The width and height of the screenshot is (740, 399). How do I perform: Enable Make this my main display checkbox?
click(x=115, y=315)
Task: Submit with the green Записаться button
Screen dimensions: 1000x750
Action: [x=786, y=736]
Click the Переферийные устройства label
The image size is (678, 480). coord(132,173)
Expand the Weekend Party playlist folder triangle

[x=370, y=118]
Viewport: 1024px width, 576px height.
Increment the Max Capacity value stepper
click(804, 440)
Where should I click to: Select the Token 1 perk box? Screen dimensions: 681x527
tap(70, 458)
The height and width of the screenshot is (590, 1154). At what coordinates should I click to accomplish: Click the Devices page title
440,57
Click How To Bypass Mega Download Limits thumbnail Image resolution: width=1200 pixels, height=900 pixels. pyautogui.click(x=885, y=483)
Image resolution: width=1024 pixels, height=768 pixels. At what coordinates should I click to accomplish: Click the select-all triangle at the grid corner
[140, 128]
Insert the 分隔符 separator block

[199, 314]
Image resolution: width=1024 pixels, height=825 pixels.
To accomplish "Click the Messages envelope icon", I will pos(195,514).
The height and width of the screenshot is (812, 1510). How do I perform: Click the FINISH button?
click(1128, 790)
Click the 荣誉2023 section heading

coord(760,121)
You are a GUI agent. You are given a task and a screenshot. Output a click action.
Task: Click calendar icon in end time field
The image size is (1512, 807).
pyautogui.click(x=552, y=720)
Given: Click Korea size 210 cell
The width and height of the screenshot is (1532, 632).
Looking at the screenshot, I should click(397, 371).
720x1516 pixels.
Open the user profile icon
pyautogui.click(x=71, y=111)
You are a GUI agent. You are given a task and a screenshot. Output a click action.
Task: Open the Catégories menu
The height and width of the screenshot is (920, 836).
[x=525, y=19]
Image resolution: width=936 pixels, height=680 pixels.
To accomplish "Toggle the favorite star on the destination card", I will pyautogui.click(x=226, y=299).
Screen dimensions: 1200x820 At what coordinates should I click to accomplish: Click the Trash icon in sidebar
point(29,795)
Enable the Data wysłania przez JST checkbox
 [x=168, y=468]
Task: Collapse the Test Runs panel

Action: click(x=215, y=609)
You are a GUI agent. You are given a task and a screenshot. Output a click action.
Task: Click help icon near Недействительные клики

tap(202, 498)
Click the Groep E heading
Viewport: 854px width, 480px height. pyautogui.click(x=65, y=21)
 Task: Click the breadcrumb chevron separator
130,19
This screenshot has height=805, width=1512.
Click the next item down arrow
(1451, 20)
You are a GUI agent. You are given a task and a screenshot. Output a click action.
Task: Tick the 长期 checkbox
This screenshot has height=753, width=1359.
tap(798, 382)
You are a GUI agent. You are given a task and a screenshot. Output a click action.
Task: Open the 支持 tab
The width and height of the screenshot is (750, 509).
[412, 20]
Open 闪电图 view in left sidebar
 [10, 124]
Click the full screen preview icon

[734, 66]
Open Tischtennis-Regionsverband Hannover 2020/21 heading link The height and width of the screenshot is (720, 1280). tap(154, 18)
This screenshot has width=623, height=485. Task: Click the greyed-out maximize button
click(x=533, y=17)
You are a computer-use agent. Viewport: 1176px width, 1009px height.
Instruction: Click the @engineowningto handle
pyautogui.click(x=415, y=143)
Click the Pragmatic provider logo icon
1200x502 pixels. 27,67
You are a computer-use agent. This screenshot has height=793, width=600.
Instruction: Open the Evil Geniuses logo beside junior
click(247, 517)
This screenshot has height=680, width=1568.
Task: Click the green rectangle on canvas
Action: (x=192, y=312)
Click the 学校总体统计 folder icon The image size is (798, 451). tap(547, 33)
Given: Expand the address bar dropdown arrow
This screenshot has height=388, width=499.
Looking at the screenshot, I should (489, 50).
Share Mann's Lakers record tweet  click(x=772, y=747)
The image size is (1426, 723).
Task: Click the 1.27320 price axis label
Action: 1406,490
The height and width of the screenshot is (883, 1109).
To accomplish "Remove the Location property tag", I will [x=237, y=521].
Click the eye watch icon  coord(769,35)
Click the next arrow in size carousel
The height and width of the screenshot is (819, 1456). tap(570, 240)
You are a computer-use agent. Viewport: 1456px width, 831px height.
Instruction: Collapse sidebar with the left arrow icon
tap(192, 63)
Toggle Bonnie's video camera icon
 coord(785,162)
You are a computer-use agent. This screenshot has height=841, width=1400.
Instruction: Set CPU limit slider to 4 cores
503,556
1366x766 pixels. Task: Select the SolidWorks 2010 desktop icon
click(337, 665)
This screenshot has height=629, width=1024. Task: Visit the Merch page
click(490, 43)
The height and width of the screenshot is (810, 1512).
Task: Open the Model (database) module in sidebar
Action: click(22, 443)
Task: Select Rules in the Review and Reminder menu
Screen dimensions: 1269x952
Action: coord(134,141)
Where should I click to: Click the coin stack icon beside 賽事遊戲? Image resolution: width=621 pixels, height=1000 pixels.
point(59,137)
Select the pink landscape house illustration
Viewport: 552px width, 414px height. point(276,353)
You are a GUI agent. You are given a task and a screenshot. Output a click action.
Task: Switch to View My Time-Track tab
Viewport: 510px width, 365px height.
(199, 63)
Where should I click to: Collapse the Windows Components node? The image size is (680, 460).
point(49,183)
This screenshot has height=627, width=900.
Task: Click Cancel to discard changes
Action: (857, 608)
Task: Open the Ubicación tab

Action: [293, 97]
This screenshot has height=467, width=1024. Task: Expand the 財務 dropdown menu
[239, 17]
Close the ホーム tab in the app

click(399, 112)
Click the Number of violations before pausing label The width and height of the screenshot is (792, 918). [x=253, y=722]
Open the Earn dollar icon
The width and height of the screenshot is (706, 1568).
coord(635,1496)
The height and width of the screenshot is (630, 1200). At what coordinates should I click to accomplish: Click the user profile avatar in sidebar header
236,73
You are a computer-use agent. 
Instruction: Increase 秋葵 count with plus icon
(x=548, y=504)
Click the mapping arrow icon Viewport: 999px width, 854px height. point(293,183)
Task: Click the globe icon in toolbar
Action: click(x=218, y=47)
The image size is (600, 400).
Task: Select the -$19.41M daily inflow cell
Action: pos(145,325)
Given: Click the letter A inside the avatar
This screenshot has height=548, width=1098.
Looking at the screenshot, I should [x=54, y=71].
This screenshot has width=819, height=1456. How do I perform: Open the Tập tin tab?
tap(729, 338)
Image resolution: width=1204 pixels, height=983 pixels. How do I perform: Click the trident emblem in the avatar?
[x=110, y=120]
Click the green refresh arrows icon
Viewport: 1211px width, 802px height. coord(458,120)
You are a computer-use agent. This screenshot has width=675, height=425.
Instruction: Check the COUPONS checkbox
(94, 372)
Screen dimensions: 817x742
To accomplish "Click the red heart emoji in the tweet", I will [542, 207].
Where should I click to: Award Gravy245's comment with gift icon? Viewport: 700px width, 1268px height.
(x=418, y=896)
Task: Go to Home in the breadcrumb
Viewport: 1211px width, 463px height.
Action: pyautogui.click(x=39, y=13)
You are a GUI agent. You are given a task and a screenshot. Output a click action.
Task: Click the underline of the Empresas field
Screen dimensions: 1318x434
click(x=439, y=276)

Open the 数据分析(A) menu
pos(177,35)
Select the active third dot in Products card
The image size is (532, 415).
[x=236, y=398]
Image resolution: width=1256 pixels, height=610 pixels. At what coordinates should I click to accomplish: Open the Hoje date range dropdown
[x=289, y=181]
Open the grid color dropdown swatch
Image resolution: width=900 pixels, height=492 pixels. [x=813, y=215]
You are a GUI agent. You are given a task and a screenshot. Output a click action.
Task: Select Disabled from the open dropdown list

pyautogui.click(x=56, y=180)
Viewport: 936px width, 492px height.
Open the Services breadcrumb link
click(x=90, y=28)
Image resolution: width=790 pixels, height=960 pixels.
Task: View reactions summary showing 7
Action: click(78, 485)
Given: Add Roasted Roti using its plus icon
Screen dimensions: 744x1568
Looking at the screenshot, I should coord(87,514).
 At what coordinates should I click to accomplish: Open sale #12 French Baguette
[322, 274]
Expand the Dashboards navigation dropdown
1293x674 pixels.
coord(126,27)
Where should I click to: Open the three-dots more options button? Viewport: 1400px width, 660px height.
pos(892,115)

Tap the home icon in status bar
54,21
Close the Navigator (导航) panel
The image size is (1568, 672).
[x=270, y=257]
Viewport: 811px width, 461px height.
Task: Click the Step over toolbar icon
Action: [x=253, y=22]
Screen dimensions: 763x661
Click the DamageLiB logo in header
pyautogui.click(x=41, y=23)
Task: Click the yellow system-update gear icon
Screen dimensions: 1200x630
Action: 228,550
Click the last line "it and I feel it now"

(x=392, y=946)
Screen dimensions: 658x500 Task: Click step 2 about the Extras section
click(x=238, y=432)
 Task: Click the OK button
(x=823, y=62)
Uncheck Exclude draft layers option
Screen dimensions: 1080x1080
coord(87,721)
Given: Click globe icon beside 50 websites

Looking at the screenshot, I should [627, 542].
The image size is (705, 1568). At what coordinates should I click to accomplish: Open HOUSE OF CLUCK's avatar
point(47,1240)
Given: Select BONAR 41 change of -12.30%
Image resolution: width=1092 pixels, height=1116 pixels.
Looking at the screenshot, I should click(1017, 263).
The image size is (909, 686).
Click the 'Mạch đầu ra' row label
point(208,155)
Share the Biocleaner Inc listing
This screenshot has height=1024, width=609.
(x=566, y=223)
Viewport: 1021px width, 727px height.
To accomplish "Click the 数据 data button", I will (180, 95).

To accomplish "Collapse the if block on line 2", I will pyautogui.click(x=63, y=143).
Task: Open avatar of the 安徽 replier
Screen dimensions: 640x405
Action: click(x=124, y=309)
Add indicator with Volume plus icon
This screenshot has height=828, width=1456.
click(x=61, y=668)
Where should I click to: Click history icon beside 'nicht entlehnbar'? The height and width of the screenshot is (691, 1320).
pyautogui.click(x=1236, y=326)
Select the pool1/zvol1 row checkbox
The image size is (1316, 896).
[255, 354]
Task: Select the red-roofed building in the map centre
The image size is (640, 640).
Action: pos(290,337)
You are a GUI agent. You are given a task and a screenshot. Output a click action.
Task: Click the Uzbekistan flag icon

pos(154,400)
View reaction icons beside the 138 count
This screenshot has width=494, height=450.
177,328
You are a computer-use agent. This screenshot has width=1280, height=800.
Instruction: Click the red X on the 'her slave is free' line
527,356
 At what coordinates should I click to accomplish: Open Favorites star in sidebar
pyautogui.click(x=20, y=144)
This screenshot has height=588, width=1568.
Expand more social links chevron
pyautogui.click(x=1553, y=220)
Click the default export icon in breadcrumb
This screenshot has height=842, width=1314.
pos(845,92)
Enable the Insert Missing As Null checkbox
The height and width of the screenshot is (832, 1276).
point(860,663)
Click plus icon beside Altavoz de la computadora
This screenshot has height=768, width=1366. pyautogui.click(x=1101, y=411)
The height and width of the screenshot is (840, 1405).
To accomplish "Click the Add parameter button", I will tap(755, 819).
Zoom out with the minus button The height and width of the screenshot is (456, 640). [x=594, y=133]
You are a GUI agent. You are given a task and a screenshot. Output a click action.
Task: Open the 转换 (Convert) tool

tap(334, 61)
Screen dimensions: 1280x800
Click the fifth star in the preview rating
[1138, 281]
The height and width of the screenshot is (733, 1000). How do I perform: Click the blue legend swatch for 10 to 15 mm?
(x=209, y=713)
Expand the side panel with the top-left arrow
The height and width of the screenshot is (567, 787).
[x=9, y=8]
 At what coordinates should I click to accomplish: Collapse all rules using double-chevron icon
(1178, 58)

────────────────

WORK INSTRUCTIONS
Please set down exactly the lines running from the one with "Click the fifth star in the preview rating" to the last line of the entries above, both of them included, and no others.

TASK RESPONSE
Click the fifth star in the preview rating
[1138, 281]
The height and width of the screenshot is (733, 1000). How do I perform: Click the blue legend swatch for 10 to 15 mm?
(x=209, y=713)
Expand the side panel with the top-left arrow
The height and width of the screenshot is (567, 787).
[x=9, y=8]
 At what coordinates should I click to accomplish: Collapse all rules using double-chevron icon
(1178, 58)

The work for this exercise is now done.